EU Clean Energy Package gives Ireland a platform for a low carbon economy – Hayes
Brian Hayes MEP today said that the EU’s Clean Energy Package gives Ireland the platform to optimise a mix of renewables, energy efficiency and fossil fuels to meet a low carbon future in a cost efficient way.
“The EU’s Clean Energy Package should give us the real impetus to deliver a low carbon energy mix in a cost efficient way. One of the key proposals from the Commission is that the majority of coal subsidies will be phased out over five years. I hope that this package prompts the government to act urgently to adopt a clear plan and put a firm date on the phase out of coal. Our dependency on coal is too high at the moment. Moneypoint, the only coal-firing powerplant in Ireland, is running at high capacity and provides about 21.5% of our electricity needs.

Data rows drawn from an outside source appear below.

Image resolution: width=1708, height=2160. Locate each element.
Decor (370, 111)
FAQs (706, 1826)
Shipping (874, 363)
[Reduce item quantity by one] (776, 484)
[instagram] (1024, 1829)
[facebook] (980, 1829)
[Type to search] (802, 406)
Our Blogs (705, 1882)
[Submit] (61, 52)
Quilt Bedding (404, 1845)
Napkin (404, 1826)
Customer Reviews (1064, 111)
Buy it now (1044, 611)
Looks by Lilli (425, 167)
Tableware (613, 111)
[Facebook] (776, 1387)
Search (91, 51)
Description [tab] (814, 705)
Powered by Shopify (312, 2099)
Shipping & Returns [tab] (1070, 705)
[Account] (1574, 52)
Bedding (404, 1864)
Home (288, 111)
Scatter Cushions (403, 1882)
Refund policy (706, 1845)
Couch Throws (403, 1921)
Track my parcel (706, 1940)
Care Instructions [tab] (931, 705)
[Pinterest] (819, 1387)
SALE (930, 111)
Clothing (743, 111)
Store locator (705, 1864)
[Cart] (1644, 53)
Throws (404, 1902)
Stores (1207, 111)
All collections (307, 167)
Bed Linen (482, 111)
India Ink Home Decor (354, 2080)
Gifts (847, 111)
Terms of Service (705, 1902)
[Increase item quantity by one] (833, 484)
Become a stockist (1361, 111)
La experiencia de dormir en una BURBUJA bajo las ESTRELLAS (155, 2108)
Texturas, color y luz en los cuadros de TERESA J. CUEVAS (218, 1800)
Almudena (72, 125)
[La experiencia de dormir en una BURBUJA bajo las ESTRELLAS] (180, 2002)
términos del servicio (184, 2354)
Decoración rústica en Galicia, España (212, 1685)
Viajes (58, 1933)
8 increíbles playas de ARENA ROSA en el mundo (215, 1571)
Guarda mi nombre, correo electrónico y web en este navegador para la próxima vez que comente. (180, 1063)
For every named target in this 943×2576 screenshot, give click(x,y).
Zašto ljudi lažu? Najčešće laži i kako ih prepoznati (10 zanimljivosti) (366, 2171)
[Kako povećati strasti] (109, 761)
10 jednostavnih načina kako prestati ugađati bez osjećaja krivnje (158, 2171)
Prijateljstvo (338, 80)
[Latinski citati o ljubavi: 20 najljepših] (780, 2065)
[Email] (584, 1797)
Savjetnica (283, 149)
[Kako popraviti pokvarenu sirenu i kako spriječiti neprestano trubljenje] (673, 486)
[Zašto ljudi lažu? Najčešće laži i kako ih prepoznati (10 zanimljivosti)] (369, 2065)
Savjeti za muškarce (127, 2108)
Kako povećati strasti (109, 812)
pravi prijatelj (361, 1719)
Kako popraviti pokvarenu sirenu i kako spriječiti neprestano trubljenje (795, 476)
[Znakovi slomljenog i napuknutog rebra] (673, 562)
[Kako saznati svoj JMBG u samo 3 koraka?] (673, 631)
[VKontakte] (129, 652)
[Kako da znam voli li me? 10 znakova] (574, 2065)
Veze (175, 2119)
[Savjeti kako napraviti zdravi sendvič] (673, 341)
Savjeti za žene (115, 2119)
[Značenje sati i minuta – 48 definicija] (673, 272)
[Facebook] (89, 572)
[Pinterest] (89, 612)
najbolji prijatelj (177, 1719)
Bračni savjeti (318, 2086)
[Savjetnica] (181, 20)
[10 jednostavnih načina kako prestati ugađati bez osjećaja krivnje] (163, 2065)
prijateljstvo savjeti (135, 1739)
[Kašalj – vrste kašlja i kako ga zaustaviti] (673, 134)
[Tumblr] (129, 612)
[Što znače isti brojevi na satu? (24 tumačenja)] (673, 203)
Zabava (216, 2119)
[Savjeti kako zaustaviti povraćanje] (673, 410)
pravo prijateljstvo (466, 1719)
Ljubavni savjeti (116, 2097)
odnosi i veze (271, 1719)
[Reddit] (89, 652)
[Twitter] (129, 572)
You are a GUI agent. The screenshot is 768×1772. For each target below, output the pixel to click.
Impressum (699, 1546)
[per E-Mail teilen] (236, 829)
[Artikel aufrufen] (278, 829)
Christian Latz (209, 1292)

“Phasing out coal would resolve the perverse situation of financially supporting the introduction of renewables while at the same time offsetting the emission benefits by using a heavily emitting coal plant.
“As the Climate Commissioner, Miguel Arias Canete, said: ‘Europe is on the brink of a clean energy revolution’. Ireland needs to work harder if we want to be part of Europe’s clean energy revolution.
“The Smart Buildings Initiative included in the package will be a major boost for Ireland’s energy efficiency tools. This initiative which expects to mobilise €10 billion by 2020 will transform our building stock, help us meet our EU emissions targets and importantly it will create much-needed jobs all over the country.
“We need to do more to help households become more energy efficient by providing better insulation and reconditioning to ensure proper thermal efficiency.
“The government must see this package as a way to optimise a low-carbon energy mix for the future given that we can no longer depend heavily on fossil fuels. Our share of renewables has to increase and energy efficiency systems need to be strengthened so that everyone can contribute to lower carbon emissions.”